Lettre ouverte de Robert Olives (RN) à Jean-François Carrère, maire d’Opoul-Périllos :

« J’étais à la salle des fêtes lors de tes vœux annuels à la population ; vœux auxquels je suis convié depuis une trentaine d’années. Ami depuis plus d’un demi-siècle déjà, je ne cesse d’être en admiration devant ton courage face à la maladie.
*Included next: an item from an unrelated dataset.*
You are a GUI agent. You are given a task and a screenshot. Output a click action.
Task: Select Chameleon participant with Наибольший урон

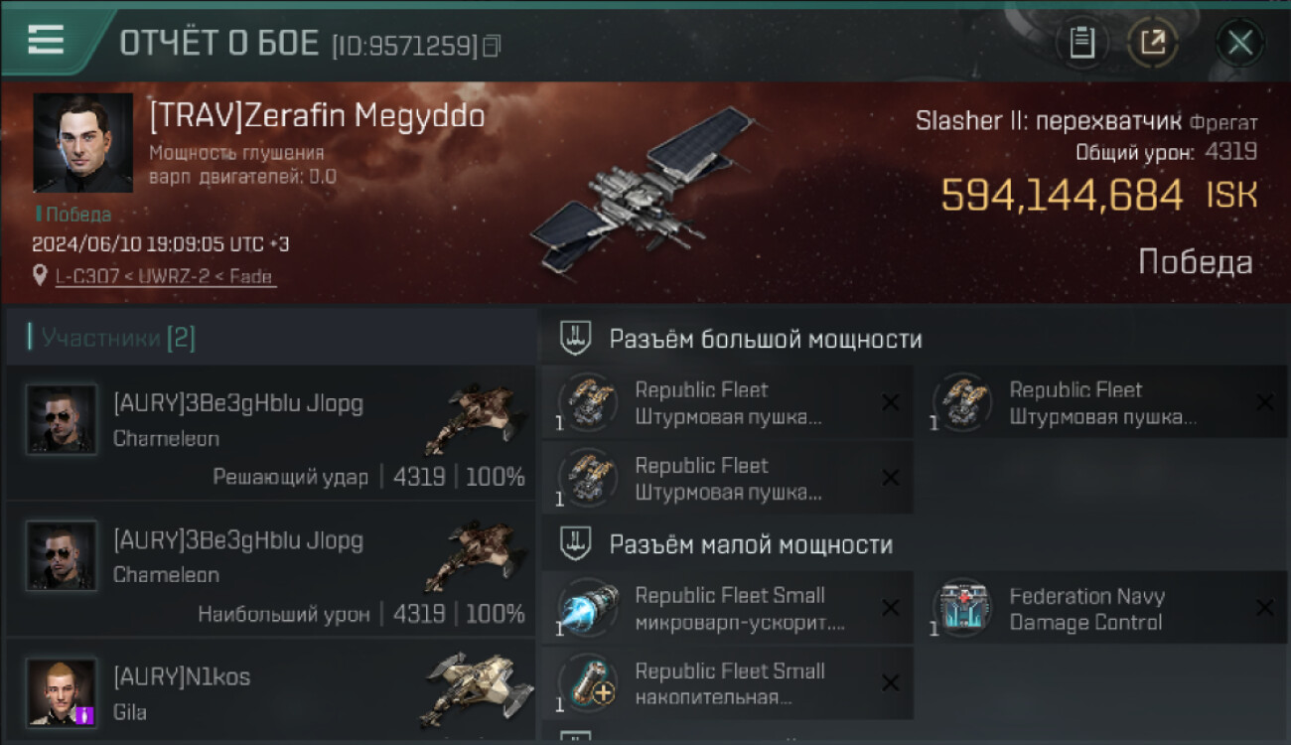click(x=270, y=569)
L’annonce de ton retrait des affaires communales pour raisons de santé m’a remué les tripes. Je finissais par croire que tu étais invincible. Mais la santé compte bien plus que l’administration d’un village que tu as toujours et inexorablement chéri. Souvent lors des matchs de rugby, l’entraîneur et les joueurs te libèrent avant la fin de la partie car ils savent qu’ils te doivent les victoires et les dizaines d’essais que tu as marqué pour ton équipe. Opoul s’apprête à faire de même, avec une larme au coin de l’oeil.
Jeff, pour ma part, je te souhaite de revenir à la santé. Je souhaite de nous retrouver très bientôt sur une terrasse ombragée où nous referons le monde, raconterons le passé et inventerons l’avenir, avenir que je sais plein d’espérance ».